GIVEN ENTRIES section start
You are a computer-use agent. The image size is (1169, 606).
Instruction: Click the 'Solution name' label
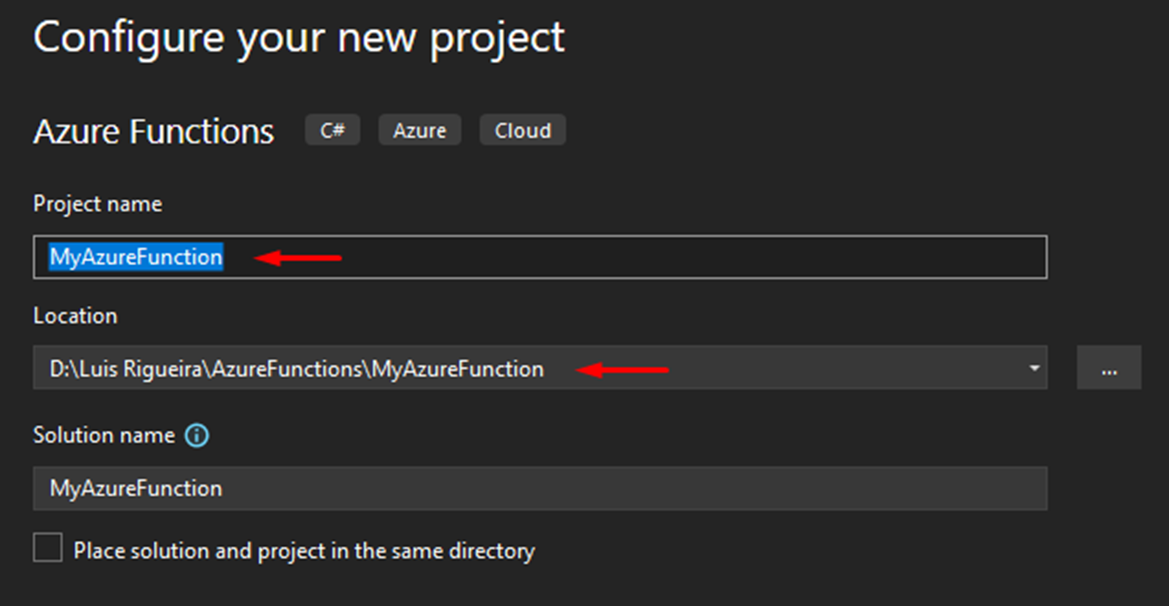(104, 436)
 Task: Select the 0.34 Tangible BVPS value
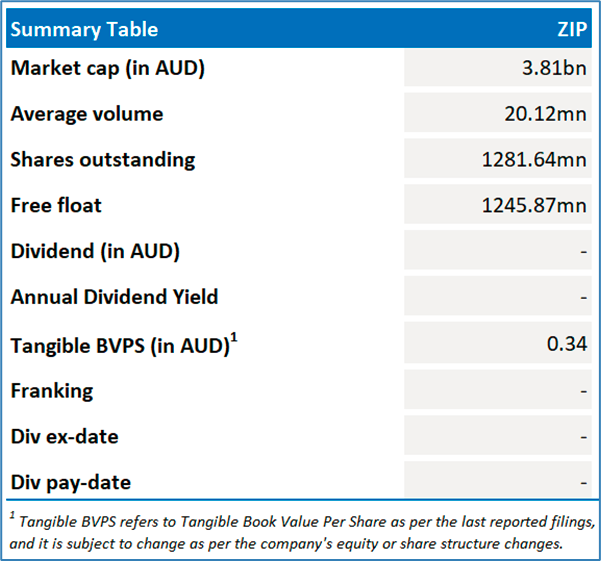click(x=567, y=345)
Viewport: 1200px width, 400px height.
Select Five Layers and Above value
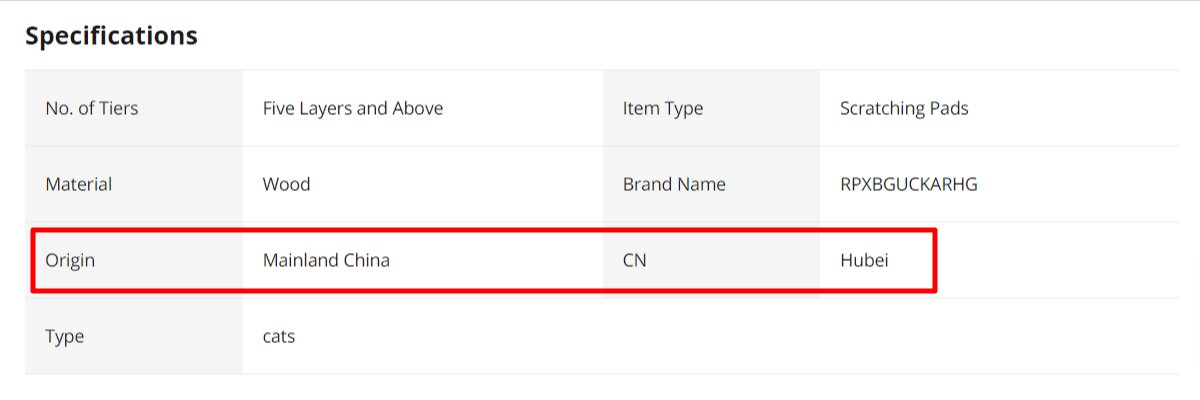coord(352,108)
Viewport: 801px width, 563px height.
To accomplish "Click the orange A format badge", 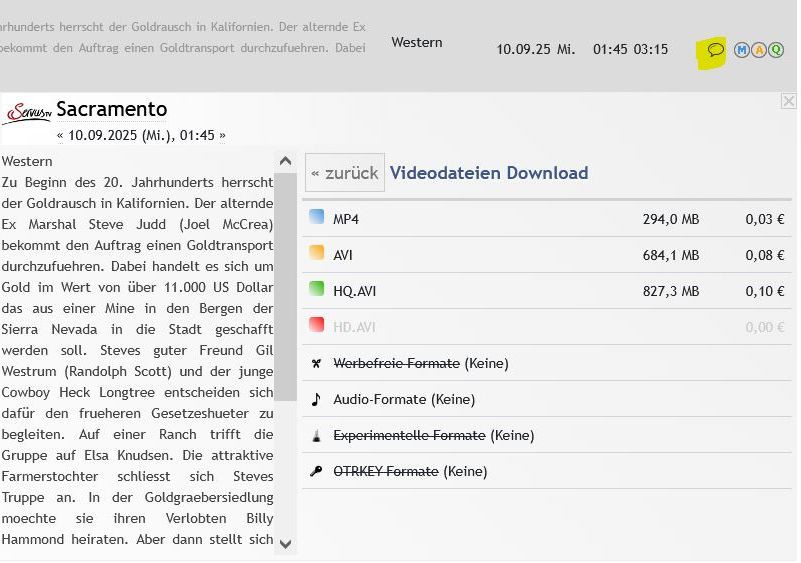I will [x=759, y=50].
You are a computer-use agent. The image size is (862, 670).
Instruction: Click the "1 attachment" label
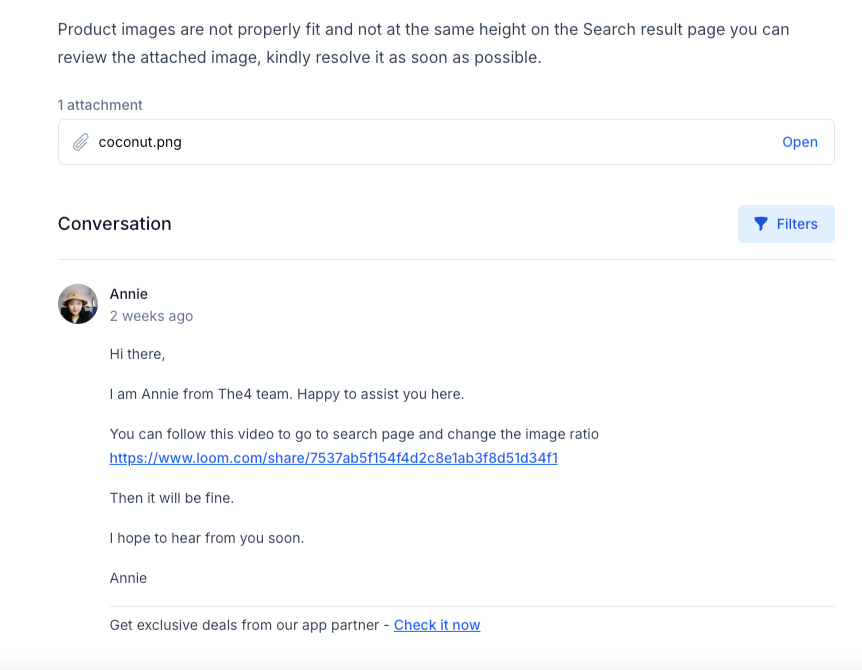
GIVEN ENTRIES section end
◆ **WHAT YOU ARE ASKED TO DO**: Within the data above, filter for lines containing the word "height" and copy each one.

◆ **RESULT FOR THIS EXERCISE**:
Viewport: 1200px width, 400px height.
Viewport: 801px width, 563px height.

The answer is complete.